MATERIAL FOR THE TASK
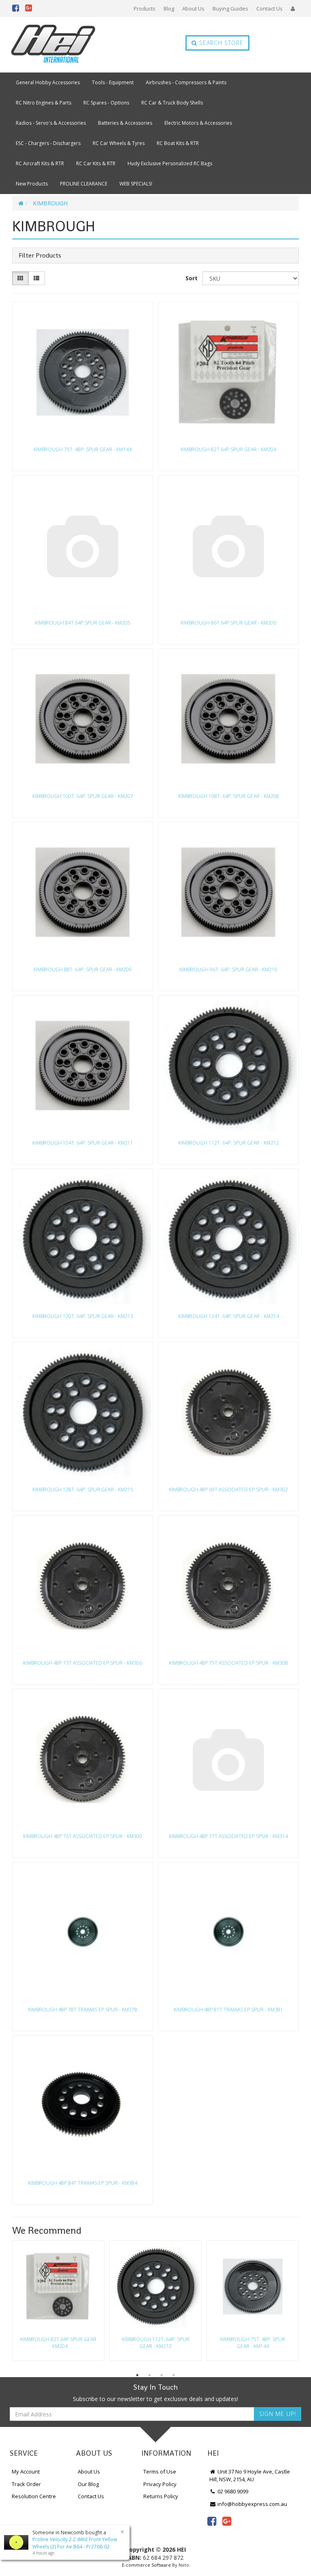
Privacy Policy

---

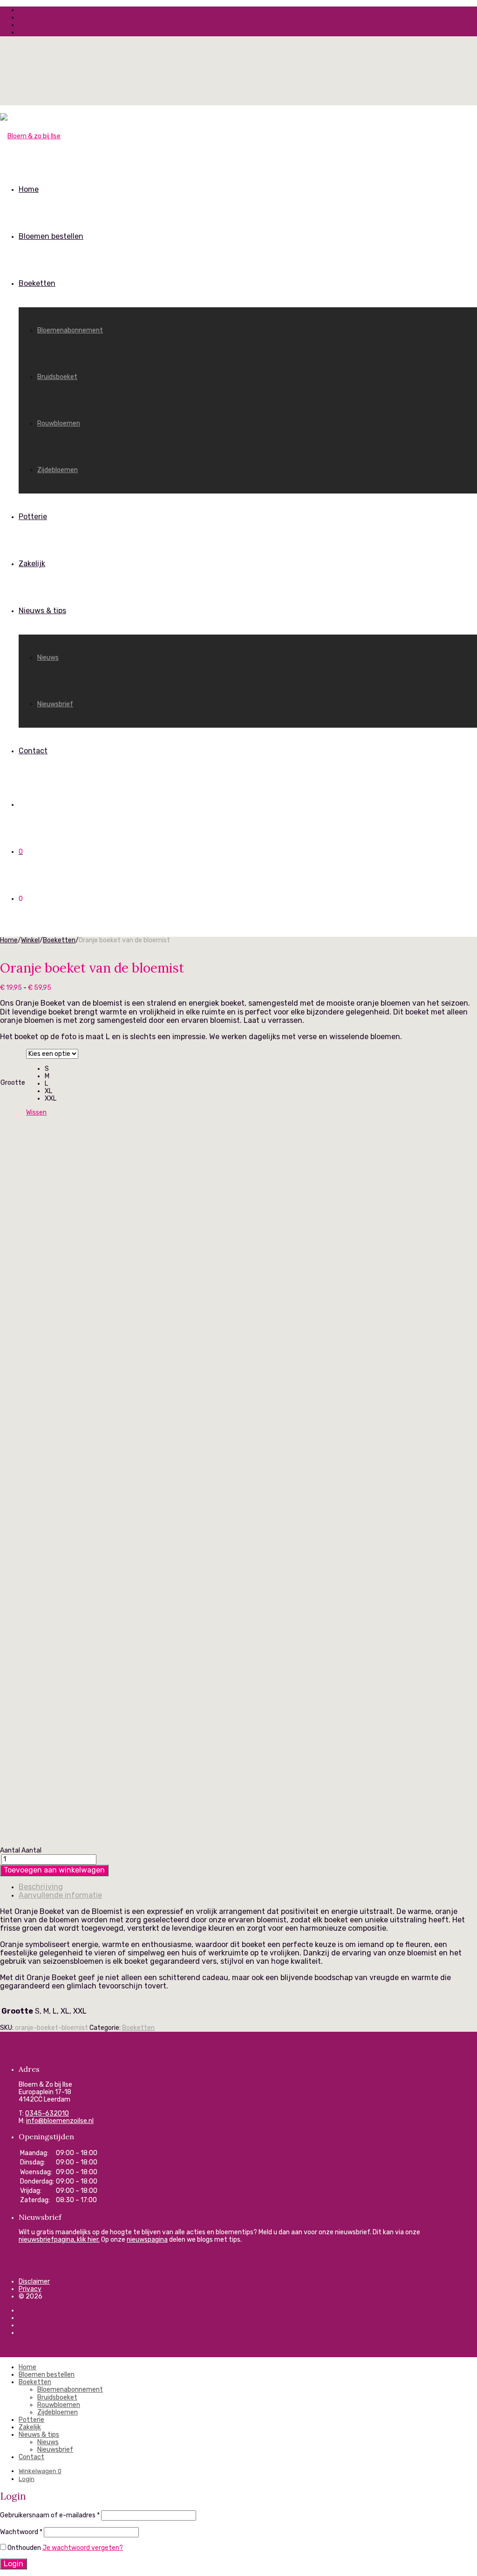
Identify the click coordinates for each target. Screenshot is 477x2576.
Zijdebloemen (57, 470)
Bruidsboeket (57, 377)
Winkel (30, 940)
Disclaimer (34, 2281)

WORK TO COMPLETE
Copy verbatim, from the listing above, each line from the one containing "Zijdebloemen (57, 470)" down to the one containing "Disclaimer (34, 2281)", inclusive.

TASK ANSWER
Zijdebloemen (57, 470)
Bruidsboeket (57, 377)
Winkel (30, 940)
Disclaimer (34, 2281)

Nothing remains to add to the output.